Sunday, October 5, 2008

Palin, the Good Christian

Gov. Sarah Palin is out on the campaign trail telling the crowd that Obama pals around with terrorists and doesn’t see America the way she and her audience do. It’s true that many years ago Barack Obama was on some community boards with William Ayres, who had been a member of the Weather Underground when Obama was eight years old, and that Ayres hosted a fund raiser for Obama early in the senator’s career, but that doesn’t make them pals and it doesn’t mean that he even knows more than one (ex) terrorist. So, since Barack Obama has denounced the actions of the Weather Underground and has not associated with Ayres at all for many years, could Palin’s assertion be described as a truthful statement?
She also says Barack Obama is different than them. Of course he’s different. He’s a Democrat and she’s speaking to Republicans. She goes on to explain that he thinks America is imperfect. Well it’s true that he thinks the current administration is less than perfect, but if no one in Palin’s audience can see any room for improvement in the Bush administration, she must be talking to cardboard cutouts. Wait a minute, haven’t she and McCain beeen saying that they are mavericks who will change everything in Washington? So, could there be some other way that Obama is different? Hey, isn’t he a different color than they are? Surely she wouldn’t be implying anything like that.
Sarah Palin is another of those politicians we see every election cycle who dress up in the trappings of Christianity and tell lies, breed intolerance and stimulate visceral hatred for anyone whose views differ from theirs. The target audience of these hate-mongers is the group of people who describe themselves as loving, giving, tolerant, and, above all, the most moral people in America; the evangelical christians. And yet these good xians (actually I think they consider themselves the best xians) never seem to notice that what’s being said is at odds with a couple of those gosh darn 10 commandments they want to post in all public buildings. Apparently as long as politicians say they believe the world is 7 thousand years old and that zygotes are more important than post-partum people then none of the other rules count.

** DATA PROVIDED **
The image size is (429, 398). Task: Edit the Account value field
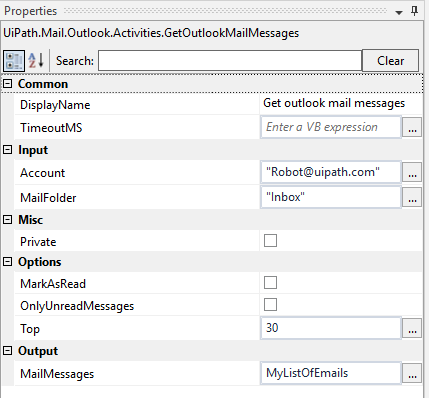click(x=331, y=172)
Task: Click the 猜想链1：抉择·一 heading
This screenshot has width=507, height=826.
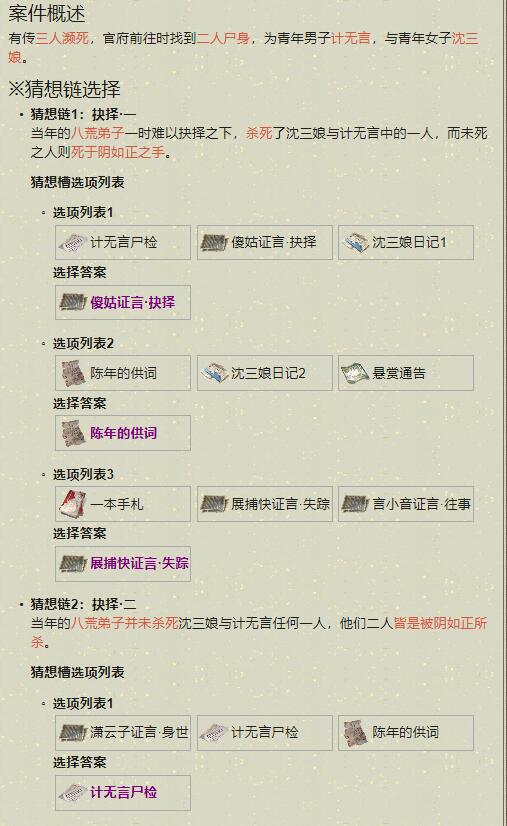Action: click(83, 114)
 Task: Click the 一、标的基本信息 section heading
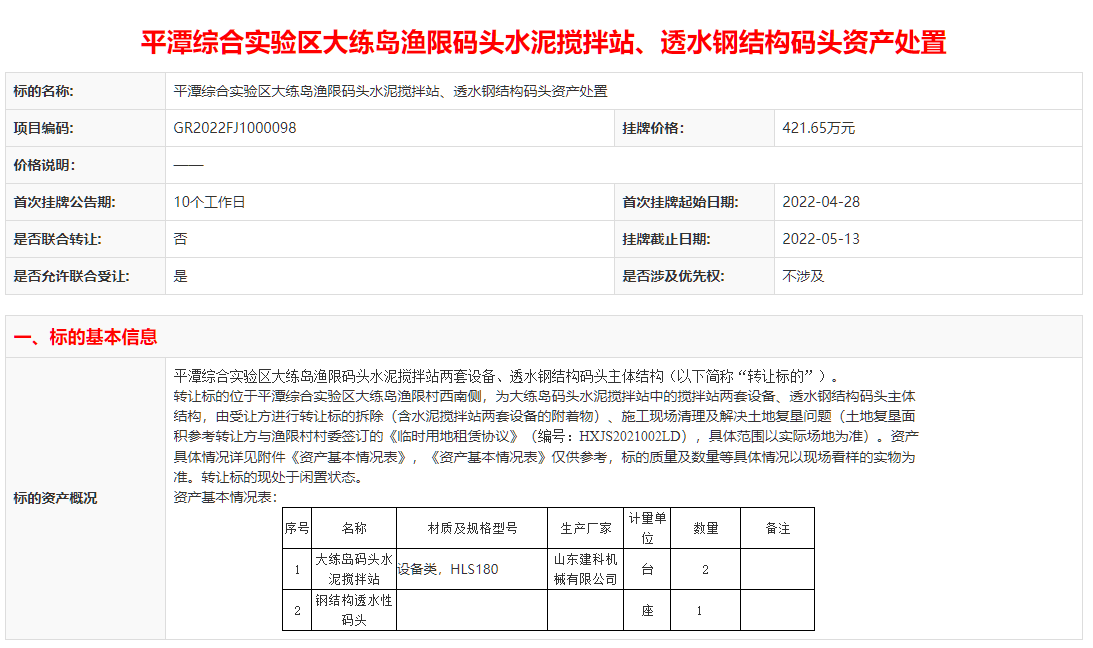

** EXPLORE THE MATERIAL **
1 > Print the passage of the Palin blog post from "Sunday, October 5, 2008" to "a truthful statement?" word for word.
2 > In the Palin blog post, how old was Barack Obama when William Ayres had been a member of the Weather Underground?

** EXERCISE ANSWERS **
1 >
Sunday, October 5, 2008

Palin, the Good Christian

Gov. Sarah Palin is out on the campaign trail telling the crowd that Obama pals around with terrorists and doesn’t see America the way she and her audience do. It’s true that many years ago Barack Obama was on some community boards with William Ayres, who had been a member of the Weather Underground when Obama was eight years old, and that Ayres hosted a fund raiser for Obama early in the senator’s career, but that doesn’t make them pals and it doesn’t mean that he even knows more than one (ex) terrorist. So, since Barack Obama has denounced the actions of the Weather Underground and has not associated with Ayres at all for many years, could Palin’s assertion be described as a truthful statement?

2 > Eight years old.